> What to work on
Be exact. Print each record as it stands.

(Dataset entries)
=== Section Start ===
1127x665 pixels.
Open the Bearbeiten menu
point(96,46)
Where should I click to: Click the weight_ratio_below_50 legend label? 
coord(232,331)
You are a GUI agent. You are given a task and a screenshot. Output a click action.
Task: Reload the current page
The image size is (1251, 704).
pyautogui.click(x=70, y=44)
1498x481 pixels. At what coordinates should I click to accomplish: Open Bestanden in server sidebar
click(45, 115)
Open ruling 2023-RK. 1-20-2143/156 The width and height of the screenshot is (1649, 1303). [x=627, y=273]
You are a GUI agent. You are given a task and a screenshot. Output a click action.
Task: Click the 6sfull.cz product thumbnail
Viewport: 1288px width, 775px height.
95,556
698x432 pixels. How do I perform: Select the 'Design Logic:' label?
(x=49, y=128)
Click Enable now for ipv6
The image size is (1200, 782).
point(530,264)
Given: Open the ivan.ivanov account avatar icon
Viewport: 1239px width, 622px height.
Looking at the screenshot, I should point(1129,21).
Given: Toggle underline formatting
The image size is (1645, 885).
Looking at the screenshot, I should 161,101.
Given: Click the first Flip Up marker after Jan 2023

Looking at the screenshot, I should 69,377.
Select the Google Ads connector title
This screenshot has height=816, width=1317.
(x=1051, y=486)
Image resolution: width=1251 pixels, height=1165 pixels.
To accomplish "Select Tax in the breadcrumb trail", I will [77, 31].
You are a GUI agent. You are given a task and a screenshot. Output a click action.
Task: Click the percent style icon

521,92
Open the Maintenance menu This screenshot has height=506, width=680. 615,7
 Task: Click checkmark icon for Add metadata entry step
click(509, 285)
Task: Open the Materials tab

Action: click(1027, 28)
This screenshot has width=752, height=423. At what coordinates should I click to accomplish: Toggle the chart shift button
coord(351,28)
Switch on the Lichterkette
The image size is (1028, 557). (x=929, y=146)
=== Section End ===
> Exercise solution
1127x665 pixels.
Open the Bearbeiten menu
point(96,46)
Where should I click to: Click the weight_ratio_below_50 legend label? 
coord(232,331)
You are a GUI agent. You are given a task and a screenshot. Output a click action.
Task: Reload the current page
The image size is (1251, 704).
pyautogui.click(x=70, y=44)
1498x481 pixels. At what coordinates should I click to accomplish: Open Bestanden in server sidebar
click(45, 115)
Open ruling 2023-RK. 1-20-2143/156 The width and height of the screenshot is (1649, 1303). [x=627, y=273]
You are a GUI agent. You are given a task and a screenshot. Output a click action.
Task: Click the 6sfull.cz product thumbnail
Viewport: 1288px width, 775px height.
95,556
698x432 pixels. How do I perform: Select the 'Design Logic:' label?
(x=49, y=128)
Click Enable now for ipv6
The image size is (1200, 782).
point(530,264)
Given: Open the ivan.ivanov account avatar icon
Viewport: 1239px width, 622px height.
Looking at the screenshot, I should point(1129,21).
Given: Toggle underline formatting
The image size is (1645, 885).
Looking at the screenshot, I should 161,101.
Given: Click the first Flip Up marker after Jan 2023

Looking at the screenshot, I should 69,377.
Select the Google Ads connector title
This screenshot has height=816, width=1317.
(x=1051, y=486)
Image resolution: width=1251 pixels, height=1165 pixels.
To accomplish "Select Tax in the breadcrumb trail", I will [77, 31].
You are a GUI agent. You are given a task and a screenshot. Output a click action.
Task: Click the percent style icon

521,92
Open the Maintenance menu This screenshot has height=506, width=680. 615,7
 Task: Click checkmark icon for Add metadata entry step
click(509, 285)
Task: Open the Materials tab

Action: click(1027, 28)
This screenshot has width=752, height=423. At what coordinates should I click to accomplish: Toggle the chart shift button
coord(351,28)
Switch on the Lichterkette
The image size is (1028, 557). (x=929, y=146)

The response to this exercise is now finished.